Grizzly bear and bull trout populations put at risk by state forest lands development plan
Friends of the Wild Swan, Montana Environmental Information Center, and Natural Resources Defense Council, represented by Earthjustice, are challenging a 50-year permit given to the State of Montana to log and build roads on state forests lands in western Montana, activities that the state admits would harm federally protected species. The groups say that the permit fails to include essential protections for bull trout and grizzly bears.
“Instead of insisting on the strongest protections for bull trout and grizzly bears, the U.S. Fish and Wildlife Service approved Montana’s plan to build 1,100 miles of new roads, delay essential remedial actions on existing roads, allow logging immediately adjacent to bull trout streams, and diminish secure core habitat protections for grizzly bears over 39,600 acres,” said Earthjustice attorney Jenny Harbine.
Wild lands of western Montana contain some of the last prime habitat in the United States for threatened grizzly bears and bull trout. Bull trout require cold, clean, water. Sediment from roads and logging clog their spawning gravels which kills bull trout eggs. Montana’s cold, clean streams provide critical habitat for bull trout whose historic range has shrunk by half. Some of the most important bull trout spawning streams are on state lands.

## [Dataset extract]

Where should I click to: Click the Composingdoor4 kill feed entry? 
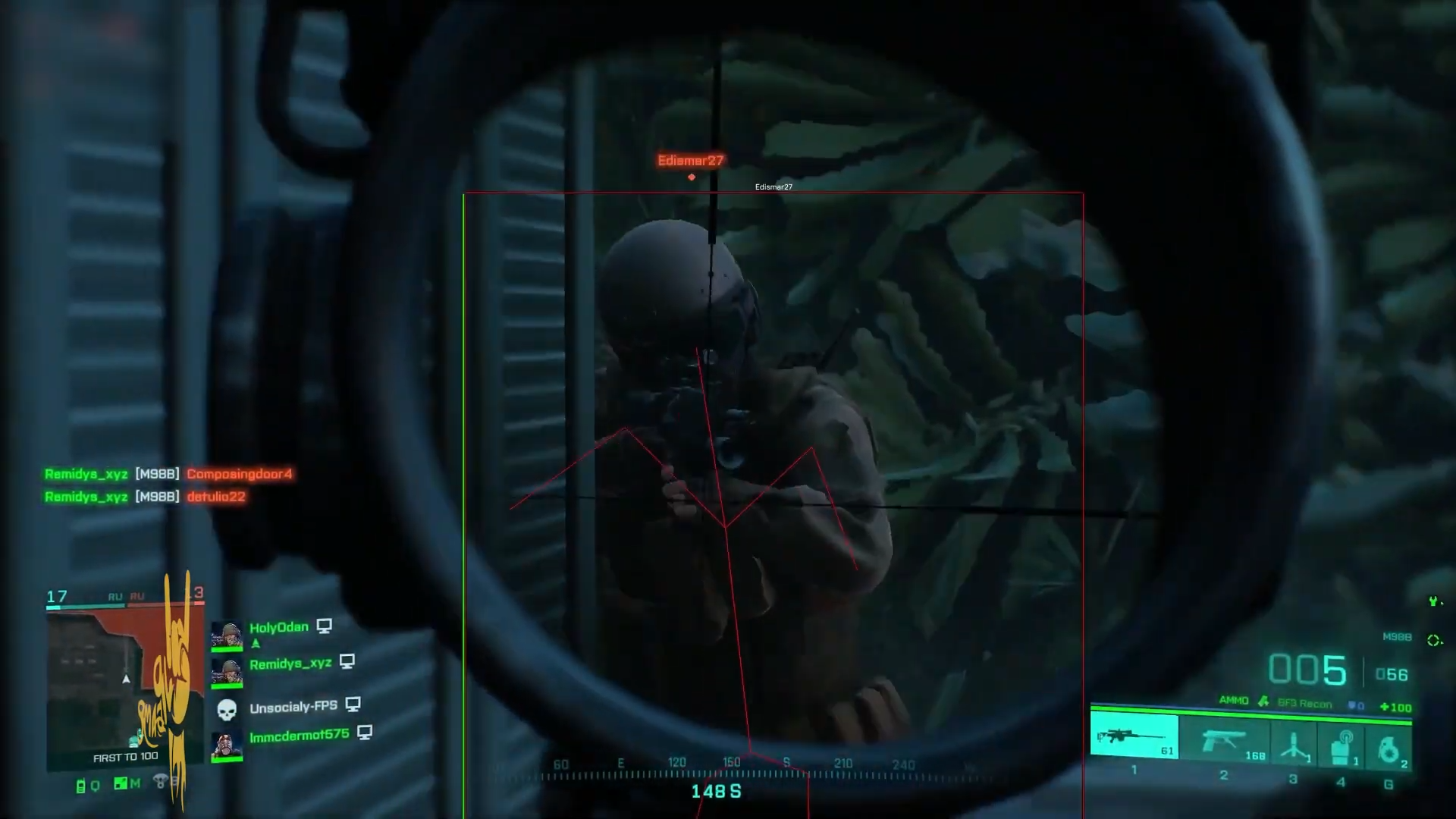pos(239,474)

## [Written instruction 1]
Write out the stretch of the article on Montana's state forest permit from "Grizzly bear and" through "and grizzly bears.".
## [Written instruction 2]
Using the article on Montana's state forest permit, explain in one to three sentences why sediment from roads and logging is harmful to bull trout.
## [Written instruction 3]
Answer these questions from the article on Montana's state forest permit:
(a) How long does the permit given to the State of Montana last?
(b) How many miles of new roads does Montana's plan call for?
(c) By how much has the historic range of bull trout shrunk?

## [Complete output 1]
Grizzly bear and bull trout populations put at risk by state forest lands development plan
Friends of the Wild Swan, Montana Environmental Information Center, and Natural Resources Defense Council, represented by Earthjustice, are challenging a 50-year permit given to the State of Montana to log and build roads on state forests lands in western Montana, activities that the state admits would harm federally protected species. The groups say that the permit fails to include essential protections for bull trout and grizzly bears.

## [Complete output 2]
Sediment from roads and logging clogs the gravels where bull trout spawn. This kills bull trout eggs.

## [Complete output 3]
(a) 50 years
(b) 1,100 miles
(c) By half